EXERCISE PROMPT: Rescale every coordinate in the answers of the records below by multiplying it by 1.05 and rounding to a whole number, with halves rounded up. Write out all the lines again, requests included, and leave the numbers in the requests unchanged.

Location data for elements and text:
§
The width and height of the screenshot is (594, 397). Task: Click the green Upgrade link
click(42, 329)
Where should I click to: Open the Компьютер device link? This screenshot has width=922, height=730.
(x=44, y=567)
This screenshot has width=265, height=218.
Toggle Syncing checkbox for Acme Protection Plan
§
WRITTEN ANSWER:
The width and height of the screenshot is (594, 397). Task: Click the green Upgrade link
click(44, 345)
Where should I click to: Open the Компьютер device link? This screenshot has width=922, height=730.
(x=46, y=595)
This screenshot has width=265, height=218.
Toggle Syncing checkbox for Acme Protection Plan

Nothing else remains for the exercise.